======== TRECHO DA FONTE

Dentista de formação (na Espanha, onde viveu parte da juventude), etnógrafo 24 horas, antropólogo que nunca precisou da academia para respaldar seu ofício, e “sacanólogo” assumido, Liêdo publicou, algumas vezes com recursos próprios, onze livros em mais de 45 anos de pesquisa.
Foi também artista plástico, autor de impressionantes esculturas de ferro. Como pintor, participou, ao lado de nomes como João Câmara, dos movimentos de arte nos anos 1970 na Ribeira, em Olinda. No início da carreira, de vacas magras, Câmara chegou a custear tratamentos odontológicos com Liêdo pagando-lhe com quadros.
Várias obras de arte compõem o acervo de Liêdo Maranhão na casa de Bairro Novo, Olinda, em que viveu a maior parte da vida. Com mais de nove mil objetos, o acervo é composto sobretudo de livros, manuais de cultura popular, almanaques, folhetos religiosos, cordéis, cartazes publicitários, fôlderes, revistas antigas, esculturas populares, objetos do dia a dia. Um acervo catalogado pela Universidade Federal de Pernambuco que conta, em si, a memória popular nordestina do século 21.
Liêdo morreu sem conseguir realizar seu maior sonho: transferir o acervo para uma instituição que ele batizaria de Casa da Memória Popular. Chegou a conversar com prefeitos e governadores, desde há mais de uma década, na tentativa de doar a coleção. Nunca teve êxito. “Mas não vamos desmontar a casa. Minha ideia agora é trabalhar para transformar a casa de papai numa fundação, manter o acervo aberto a pesquisas”, diz o filho Ronan.

================
======== LISTAGEM

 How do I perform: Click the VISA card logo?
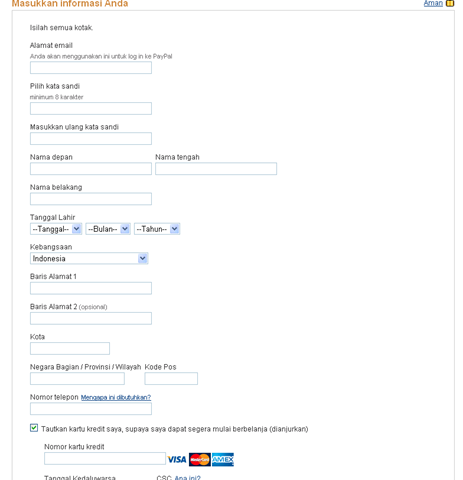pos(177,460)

================
======== LISTAGEM

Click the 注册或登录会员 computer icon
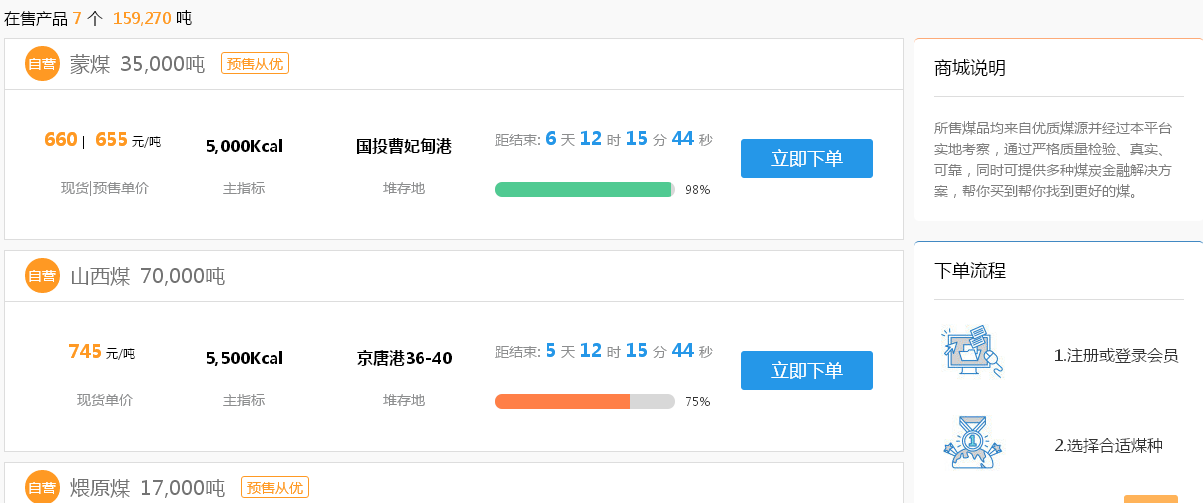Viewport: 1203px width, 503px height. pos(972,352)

================

### INSTRUÇÃO 1
Extraia, sem nenhuma alteração, a parte do texto sobre Liêdo Maranhão que começa em "Dentista de formação" e segue até "pagando-lhe com quadros.".
### INSTRUÇÃO 2
Responda com base no texto sobre Liêdo Maranhão:
(a) Em que país Liêdo se formou dentista?
(b) Quantos livros ele publicou?
(c) Quantos objetos compõem o acervo?
### INSTRUÇÃO 3
Prossiga, por favor, com o texto sobre Liêdo Maranhão a partir da última frase apresentada.

### RESPOSTA CORRETA 1
Dentista de formação (na Espanha, onde viveu parte da juventude), etnógrafo 24 horas, antropólogo que nunca precisou da academia para respaldar seu ofício, e “sacanólogo” assumido, Liêdo publicou, algumas vezes com recursos próprios, onze livros em mais de 45 anos de pesquisa.
Foi também artista plástico, autor de impressionantes esculturas de ferro. Como pintor, participou, ao lado de nomes como João Câmara, dos movimentos de arte nos anos 1970 na Ribeira, em Olinda. No início da carreira, de vacas magras, Câmara chegou a custear tratamentos odontológicos com Liêdo pagando-lhe com quadros.

### RESPOSTA CORRETA 2
(a) Na Espanha.
(b) Onze livros.
(c) Mais de nove mil objetos.

### RESPOSTA CORRETA 3
E não foram poucos os que iam à casa de Liêdo em busca de informações e inspiração sobre peculiaridades do povo nordestino. O cineasta Guel Arraes, por exemplo, visitou Liêdo para melhor talhar a dicção no cinema de alguns de seus personagens. “Esses artistas são todos uns chupa-cabras!”, dizia, humor sempre direto e indomável, Liêdo.
Embaixador do Mercado de São José, onde encontrava grande parte dos personagens descritos e transcritos em seus livros, Liêdo nunca seguiu quaisquer métodos acadêmicos etnográficos. “Quando vejo a conversa é boa, chego perto e escuto tudo, se der, me meto. Depois, volto pra casa repetindo tudo isso na cabeça”, disse, a este escriba, numa de suas últimas entrevistas.
O mercado, para ele, foi um microcosmo privilegiado da personalidade popular recifense. “O Recife sem o Mercado de São José seria como um piano sem teclado”, dizia. “Liêdo Maranhão de Souza e o Mercado de São José constituem uma só pessoa. Ambos nascidos no Recife, Liêdo é quem fala pelo Mercado, assim como um boneco e seu ventríloquo”, define Urariano Mota, no seu livro Dicionário amoroso do Recife.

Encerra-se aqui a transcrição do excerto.